Dataflow streaming job constantly increasing disk usage

Problem

A Dataflow job is running in streaming mode, and the disk utilization of the worker VMs is constantly increasing. After several hours, this may lead to the job stalling completely due to no free disk space.

Environment

Dataflow in streaming mode (any SDK language).
Pipeline
- window accumulation mode set to accumulating.
- allowed lateness configured.

Solution

Note: while this example is provided with Java syntax, similar concepts apply to Python and other SDKs.
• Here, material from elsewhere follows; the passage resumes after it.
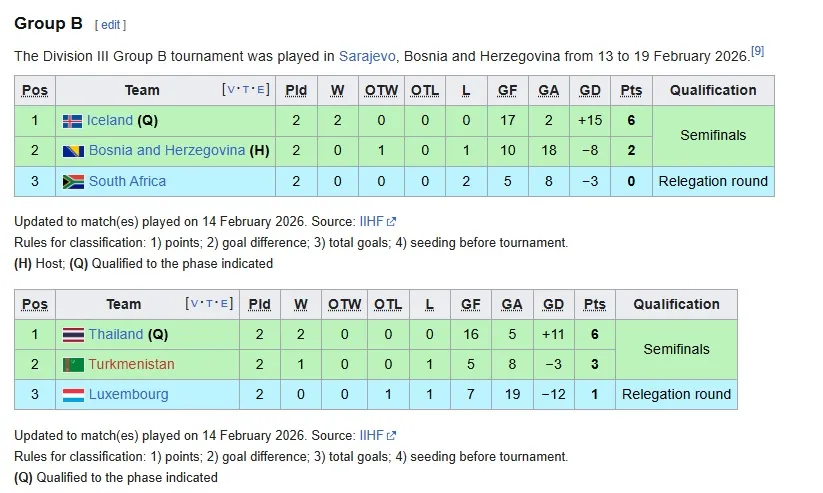Screen dimensions: 823x493
Task: Open the South Africa team link
Action: [x=127, y=182]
Using .discardingFiredPanes().withAllowedLateness()/p>

Dataflow discards all the data after the trigger has been fired (usually whenever the watermark passes the end of window). It still keeps around a record of the window itself, in case any more late data comes in for this window during the allowed period. However, this metadata does not take up much space, so should not cause problems unless you have many thousands of windows that are being retained excessively long, and using more memory than the actual data in-flight.

Using .accumulatingFiredPanes().withAllowedLateness()
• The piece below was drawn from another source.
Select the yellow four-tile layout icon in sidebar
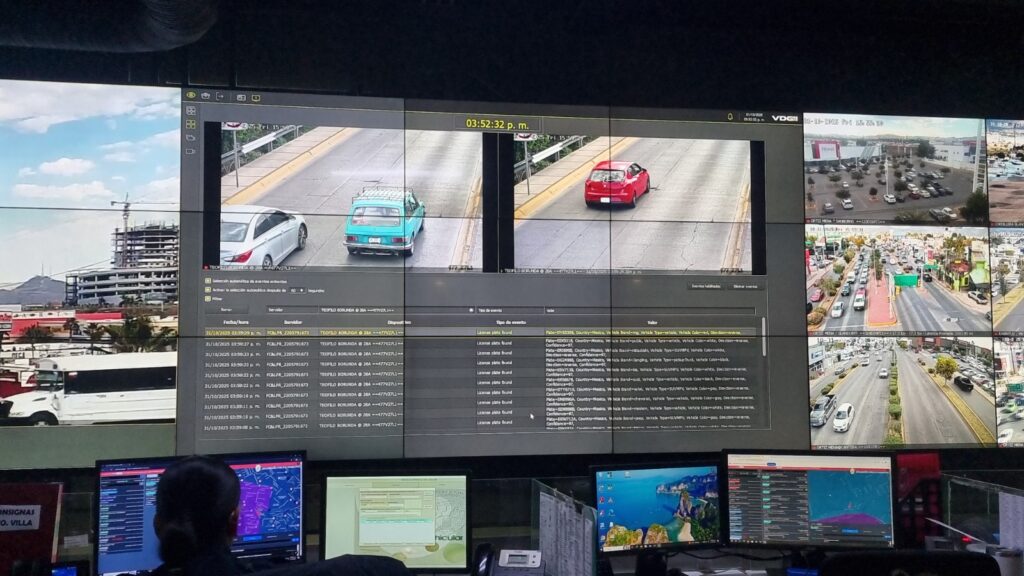The height and width of the screenshot is (576, 1024). pyautogui.click(x=190, y=126)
Dataflow keeps all the data even after it has been triggered, so it's possible that you could accumulate quite a lot of data on the worker VMs during the allowed lateness period.

For example, if the allowed lateness is set to 24 hours, you could end up with 24 hours worth of data (or even more) accumulating on the disk of your worker VMs, even after this data has been processed and written to the final destination.

The best solution is either to reduce the allowed lateness, or if possible simply discard fired panes.

Cause

Dataflow jobs usually work out of the box without special attention needed for variables like disk space or memory consumption.

However, when using accumulating windows with allowed lateness, careful planning is needed to ensure that the amount of data accumulated does not exceed the available disk space.